Ankara Cumhuriyet Başsavcılığı, Ankara’da 10 Ekim’de barış mitingi öncesi düzenlenen ve 100 sivilin öldürüldüğü bombalı saldırıyla ilgili yazılı açıklama yaptı.
Açıklamada, Antep merkezli hücre tipi yapılanmaya sahip örgütün, “Suriye'deki İslam Devleti’nden (İD/IŞİD) talimat alarak Türkiye genelinde eylemler planladıkları” ifade edildi.
Başbakan Ahmet Davutoğlu ise saldırının IŞİD, PKK, PYD ortak yapımı olduğunu söylemiş, Cumhurbaşkanı Recep Tayyip Erdoğan da bu örgütlere Suriye istihbarat servisi El Muhaberat’ı da eklemişti.

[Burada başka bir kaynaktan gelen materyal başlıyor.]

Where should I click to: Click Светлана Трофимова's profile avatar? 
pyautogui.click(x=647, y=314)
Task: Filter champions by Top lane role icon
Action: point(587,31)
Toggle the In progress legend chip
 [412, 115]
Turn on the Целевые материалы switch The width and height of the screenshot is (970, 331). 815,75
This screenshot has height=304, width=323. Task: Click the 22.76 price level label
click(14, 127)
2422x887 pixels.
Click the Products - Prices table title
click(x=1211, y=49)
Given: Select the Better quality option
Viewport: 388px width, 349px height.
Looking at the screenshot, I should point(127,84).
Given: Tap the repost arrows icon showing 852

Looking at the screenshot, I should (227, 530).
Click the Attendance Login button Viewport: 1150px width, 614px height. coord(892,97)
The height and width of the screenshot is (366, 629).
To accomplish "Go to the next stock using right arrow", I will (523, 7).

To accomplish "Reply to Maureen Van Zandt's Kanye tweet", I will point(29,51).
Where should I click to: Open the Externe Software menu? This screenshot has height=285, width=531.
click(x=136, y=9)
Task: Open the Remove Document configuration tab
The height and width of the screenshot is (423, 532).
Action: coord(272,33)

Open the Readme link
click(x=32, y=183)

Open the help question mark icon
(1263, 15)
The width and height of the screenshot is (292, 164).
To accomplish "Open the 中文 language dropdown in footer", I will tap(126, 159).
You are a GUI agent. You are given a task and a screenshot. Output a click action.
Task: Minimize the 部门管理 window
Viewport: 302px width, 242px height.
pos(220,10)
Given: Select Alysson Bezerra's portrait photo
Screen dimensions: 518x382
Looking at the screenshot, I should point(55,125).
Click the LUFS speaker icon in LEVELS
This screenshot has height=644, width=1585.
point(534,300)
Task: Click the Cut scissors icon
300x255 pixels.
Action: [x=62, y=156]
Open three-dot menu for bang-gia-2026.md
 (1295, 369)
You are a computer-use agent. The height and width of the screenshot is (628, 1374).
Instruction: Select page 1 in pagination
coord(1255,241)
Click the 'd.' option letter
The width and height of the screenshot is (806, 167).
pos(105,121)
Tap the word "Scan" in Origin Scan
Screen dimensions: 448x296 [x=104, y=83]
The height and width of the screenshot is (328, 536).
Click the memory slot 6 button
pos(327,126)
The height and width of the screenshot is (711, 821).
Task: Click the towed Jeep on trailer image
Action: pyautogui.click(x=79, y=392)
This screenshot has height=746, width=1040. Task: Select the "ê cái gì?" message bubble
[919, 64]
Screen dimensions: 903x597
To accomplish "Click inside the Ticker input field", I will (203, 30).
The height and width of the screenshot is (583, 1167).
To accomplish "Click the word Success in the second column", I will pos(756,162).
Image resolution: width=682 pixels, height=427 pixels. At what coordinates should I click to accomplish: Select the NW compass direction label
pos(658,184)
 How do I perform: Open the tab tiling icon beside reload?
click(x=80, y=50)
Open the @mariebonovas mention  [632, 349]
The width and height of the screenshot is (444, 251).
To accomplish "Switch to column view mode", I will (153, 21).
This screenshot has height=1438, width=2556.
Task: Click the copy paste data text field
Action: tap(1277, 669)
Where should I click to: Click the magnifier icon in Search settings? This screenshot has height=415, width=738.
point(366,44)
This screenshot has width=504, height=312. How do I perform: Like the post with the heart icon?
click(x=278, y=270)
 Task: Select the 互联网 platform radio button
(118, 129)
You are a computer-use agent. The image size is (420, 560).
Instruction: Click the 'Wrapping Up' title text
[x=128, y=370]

Savcılığın açıklaması şöyle:
“1- 19.10.2015 tarihli yazılı basın bildirimizde isim paylaşılmaksızın bazı şüphelilerin evlerinde yapılan aramalar da ele geçirilen materyallerden bahsedilmiştir. Konuya dair daha önceki bildirimizde belirtilen silahların ve bombaların ele geçirildiği evde ayrıca çok sayıda dijital materyale de el konulmuştur.
2- Ele geçirilen dijital materyallerin içeriklerinin çözümüne ilişkin dair emniyet birimlerimizce başlatılan çalışmalar halen devam etmektedir. Çok sayıda elde edilen dijital materyallerin bugün itibari ile yaklaşık yüzde 5'lik gibi çok az kısmı çözülebilmiştir.
Açılan dijitallerden elde edilen verilerde menfur Ankara saldırısını düzenleyen örgüte dair çok önemli bilgiler elde edilmiş olup, hali hazırda uygun görülen bir kısmı aşağıda açıklanmıştır. Buna göre;
a) Söz konusu örgüt Gaziantep merkezli olarak hücre tipi bir yapılanma modeli oluşturmuştur.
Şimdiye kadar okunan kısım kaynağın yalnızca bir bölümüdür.